- **QUOTED PASSAGE**
=== Section Start ===
Coming out of denominations I have little patience for Bible interpretation for the greater good.  To clarify this point, many times denominations justify their unscriptural practices because it gets people in the door.  The ends justify the unscriptural means. I believe that the Bible needs to be interpreted as God intends it to be interpreted.  Let the Bible speak for itself.  For the many years I have been in the church I have not found a solid answer on social drinking until this year.  That is a sad commentary on our logic and preparation in the brotherhood.  We are trying to convince the gainsayers not bolster our own ego or prop up our own deep held beliefs.  Every bad argument gives fodder for someone to remain in sin and die in that ignorance.  I will attempt to give some of the more solid answers I have heard to this dilemma of social drinking.

Consider the Greek word Meth-oo-o (μεθύσκω).  It has the definition to become drunk.  This would indicate the process of and not just the result of drunkenness.  If the process is sinful and not just the state you have become, then we have an argument.  As one starts to have a drink the process has started.  I do find a dividing line.  Many, including myself, have no problem with Nyquil or other cold medicines that contain alcohol.  Alcohol is excellent at delivering certain soluble medications to the body.  I have never felt tipsy from taking Nyquil.  This could be abused as well, but I do not believe this is the same case.  Paul when telling Timothy to take a little strong drink for his infirmities could very well have been taking the Roman colony version of Nyquil.
=== Section End ===
(Dataset entries)
=== Section Start ===
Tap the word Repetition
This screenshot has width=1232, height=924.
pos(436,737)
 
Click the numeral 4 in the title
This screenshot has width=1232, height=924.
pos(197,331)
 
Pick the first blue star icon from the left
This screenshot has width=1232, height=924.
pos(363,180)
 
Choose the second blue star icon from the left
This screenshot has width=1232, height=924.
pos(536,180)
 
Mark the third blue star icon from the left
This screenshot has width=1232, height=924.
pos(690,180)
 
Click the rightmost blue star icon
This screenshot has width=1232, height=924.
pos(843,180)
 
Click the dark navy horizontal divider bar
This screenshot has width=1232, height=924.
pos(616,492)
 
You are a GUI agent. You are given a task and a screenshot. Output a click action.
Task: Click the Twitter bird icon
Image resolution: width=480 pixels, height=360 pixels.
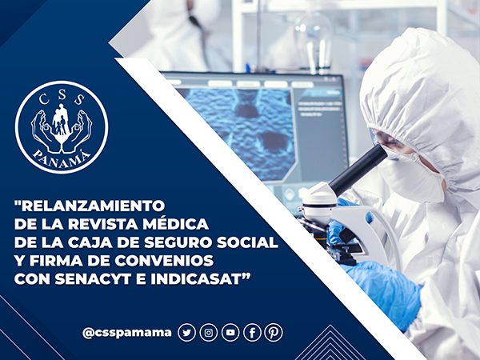[186, 333]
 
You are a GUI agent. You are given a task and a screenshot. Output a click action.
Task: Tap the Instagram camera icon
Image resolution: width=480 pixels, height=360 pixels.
[209, 333]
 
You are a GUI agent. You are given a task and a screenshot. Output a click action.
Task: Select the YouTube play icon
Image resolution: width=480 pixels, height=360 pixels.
[230, 333]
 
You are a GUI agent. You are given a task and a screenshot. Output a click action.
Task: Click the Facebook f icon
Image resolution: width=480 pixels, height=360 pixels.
[252, 333]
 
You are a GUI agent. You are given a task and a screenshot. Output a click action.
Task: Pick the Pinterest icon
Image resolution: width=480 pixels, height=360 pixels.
[274, 333]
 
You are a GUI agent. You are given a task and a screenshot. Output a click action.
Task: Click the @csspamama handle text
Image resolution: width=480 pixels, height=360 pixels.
[127, 333]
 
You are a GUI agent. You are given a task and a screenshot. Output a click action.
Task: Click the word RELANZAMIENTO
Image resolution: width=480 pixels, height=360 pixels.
[93, 206]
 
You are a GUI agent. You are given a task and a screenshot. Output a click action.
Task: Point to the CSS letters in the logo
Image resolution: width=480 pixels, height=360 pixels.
[62, 98]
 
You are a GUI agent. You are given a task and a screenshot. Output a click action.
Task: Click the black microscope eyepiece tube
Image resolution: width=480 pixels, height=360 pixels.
[358, 169]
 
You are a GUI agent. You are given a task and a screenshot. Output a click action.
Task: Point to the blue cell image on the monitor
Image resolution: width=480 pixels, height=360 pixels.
[240, 133]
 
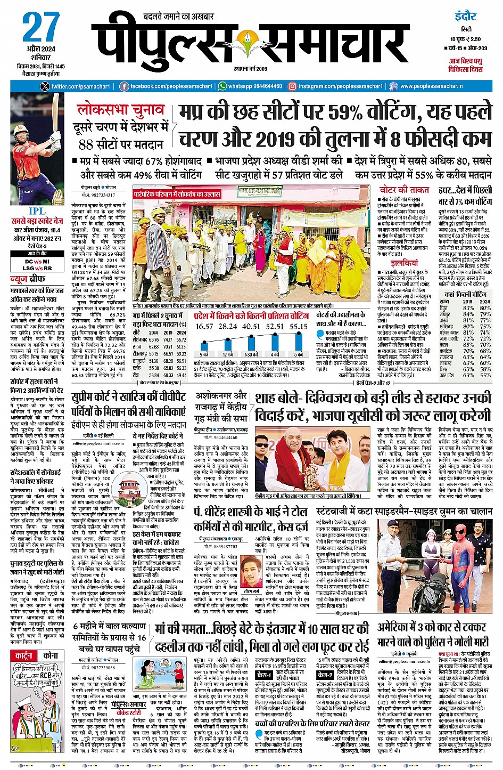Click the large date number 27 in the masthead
point(40,28)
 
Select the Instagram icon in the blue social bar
point(292,86)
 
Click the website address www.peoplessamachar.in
point(431,86)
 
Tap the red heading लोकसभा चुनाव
point(121,110)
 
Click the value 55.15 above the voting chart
point(298,326)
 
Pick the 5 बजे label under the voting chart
point(299,355)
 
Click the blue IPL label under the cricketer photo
point(37,212)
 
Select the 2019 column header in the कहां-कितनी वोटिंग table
point(467,302)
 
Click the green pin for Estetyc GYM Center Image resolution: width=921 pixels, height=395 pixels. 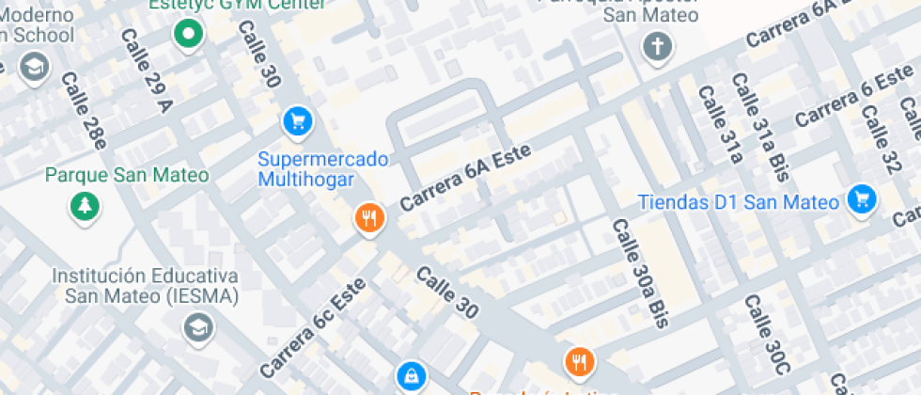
=== Section End ===
- **INSTRUCTIONS**
**1)** Decide whether each statement below agrees with the passage on social drinking, answering yes or no and quoting the words from the passage that settle it. (a) The writer found a solid answer on social drinking only this year. (b) The writer has felt tipsy from taking Nyquil. (c) The Greek word μεθύσκω is defined as to become drunk.
**2)** Pick up the passage on social drinking after its last sentence and keep writing it.

- **ANSWER LIST**
**1)**
(a) Yes: "For the many years I have been in the church I have not found a solid answer on social drinking until this year."
(b) No: "I have never felt tipsy from taking Nyquil."
(c) Yes: "It has the definition to become drunk."

**2)**
Consider also the word “much” for a minute. Paul states to not be given to “much” wine.  It may be helpful to see how similar terms are used elsewhere to draw some parallels.  In Ecclesiastes 7:17 Solomon states “Be not over much wicked, neither be thou foolish: why shouldest thou die before thy time?”. Peter states in1 Peter 4:4 Wherein they think it strange that ye run not with them to the same excess of riot, speaking evil of you: This shows in the Hebrew and Greek that they could use these descriptive adjectives in the condemning of something without losing the prohibitive nature of the lesser offence.  I do not consider this proof of the sinfulness of social drinking but I do consider this the fallacy of those claiming this is proof of the acceptance of moderate drinking according to scripture.

One other point to consider.  Here in the United States there is an appearance of evil attached to alcoholic beverages.  If one of our brethren was sitting at the bar with a cold one in his hand, all Christian influence would have left him.  The fact that alcohol is not sold to minors sets a dividing line that screams “adult” beverage to everyone around.  Usually anything with “adult” attached to it means it is too sinful for even heathens to let their kids do it. In our country there is a mysterious attraction to this intoxicating liquid.  As kids we want to be grown-up to participate in the adult beverages and have the great time they are having.  We sneak and steal this elusive bottle of booze out of our parent’s closet.  There is an evil appeal to this forbidden substance.  Here in America, I can apply the verse previously used by one of my brethren to abstain from all appearance of evil here in the states.

Finally, we as Christians need to ask probing questions of ourselves.  If we are compelled to partake of alcohol let us ask ourselves, why?  There is nothing inherently evil of alcohol sitting in a cupboard.  Cooking sherry is a common household staple.  Should we throw that demon alcohol in the trash? We need not go to that extreme unless you conscience is condemning you (remember eating meats offered to idols, 1 Corinthians 8).  It is your attitude and action upon that liquid that creates the sin.